Building a Fast Mel Spectrogram Library in Mojo

TL;DR: We built an audio DSP library from scratch in Mojo that beats librosa across all audio lengths—including 1.6x faster on 30-second audio (benchmarked with both MKL and OpenBLAS). Ten optimization stages took us from 476ms to 22ms—a 21x internal speedup. Here’s exactly what worked, what failed, and what we learned.

Who this is for:

Skimmers: See the benchmark table and optimization summary
Implementers: Jump to getting started
Evaluators: Read the what failed section
Whisper users: This is drop-in preprocessing for speech-to-text pipelines

The Result

Whisper audio preprocessing (random audio, fair comparison):

              1 second    10 seconds    30 seconds
librosa (MKL):   2.2ms       14.3ms       35.8ms
mojo-audio:      0.9ms        9.9ms       22.3ms

Result: Mojo wins across all durations
        2.4x faster on 1s audio
        1.4x faster on 10s audio
        1.6x faster on 30s audio

We started 31.7x slower than librosa. After 10 optimization stages, we beat librosa across all audio lengths—pure Mojo outperforming NumPy/SciPy’s optimized backends.

→ Try the interactive benchmark demo

Why We Built This

We’re building Mojo Voice—a developer-focused voice-to-text app. Under the hood, it uses a Whisper speech-to-text pipeline built in Rust with Candle (Hugging Face’s ML framework).

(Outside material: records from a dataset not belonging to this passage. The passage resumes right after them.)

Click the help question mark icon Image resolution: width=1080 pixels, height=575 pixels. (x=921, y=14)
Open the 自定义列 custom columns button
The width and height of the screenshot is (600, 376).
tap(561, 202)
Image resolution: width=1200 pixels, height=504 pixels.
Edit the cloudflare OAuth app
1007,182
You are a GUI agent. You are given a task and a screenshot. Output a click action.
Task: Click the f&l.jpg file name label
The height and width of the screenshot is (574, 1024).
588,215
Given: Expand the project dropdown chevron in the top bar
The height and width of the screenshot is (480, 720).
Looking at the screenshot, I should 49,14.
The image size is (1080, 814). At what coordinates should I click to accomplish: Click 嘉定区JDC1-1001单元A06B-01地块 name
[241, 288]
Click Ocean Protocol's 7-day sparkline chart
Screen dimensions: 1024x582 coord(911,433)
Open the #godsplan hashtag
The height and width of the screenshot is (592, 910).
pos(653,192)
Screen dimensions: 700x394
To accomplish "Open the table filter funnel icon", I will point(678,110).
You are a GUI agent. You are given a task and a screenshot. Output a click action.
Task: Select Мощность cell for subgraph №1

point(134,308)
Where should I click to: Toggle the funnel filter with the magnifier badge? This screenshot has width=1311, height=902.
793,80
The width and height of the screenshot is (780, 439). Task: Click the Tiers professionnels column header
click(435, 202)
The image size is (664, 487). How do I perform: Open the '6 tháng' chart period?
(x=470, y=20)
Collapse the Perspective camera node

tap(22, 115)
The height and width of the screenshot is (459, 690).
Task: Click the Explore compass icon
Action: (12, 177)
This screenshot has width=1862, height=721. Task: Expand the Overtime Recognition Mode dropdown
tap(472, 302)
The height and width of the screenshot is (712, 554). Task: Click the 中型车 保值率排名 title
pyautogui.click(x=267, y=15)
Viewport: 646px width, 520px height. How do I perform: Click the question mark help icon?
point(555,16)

Whisper requires mel spectrogram preprocessing. We ran into issues with Candle’s mel spectrogram implementation—output inconsistencies that were hard to debug through their abstractions.

We had two options:

Debug Candle’s internals and hope our fixes get merged
Build our own from scratch and own the code

We chose option 2.

Why Mojo instead of Rust? Our Whisper pipeline is in Rust, but Mojo offered a compelling experiment: could we get C-level performance with Python-like iteration speed? DSP algorithms benefit from rapid prototyping—we tried 9+ optimization approaches, and Mojo let us iterate quickly while still compiling to fast native code. The FFI bridge to Rust is straightforward.

Why “from scratch” matters:

Full control over correctness (we validate against Whisper’s expected output)
Full control over performance (we choose the algorithms)
No upstream abstractions hiding bugs
A genuine technical differentiator for Mojo Voice

The question: Could Mojo actually compete with librosa, which delegates to NumPy/SciPy’s highly optimized C backends?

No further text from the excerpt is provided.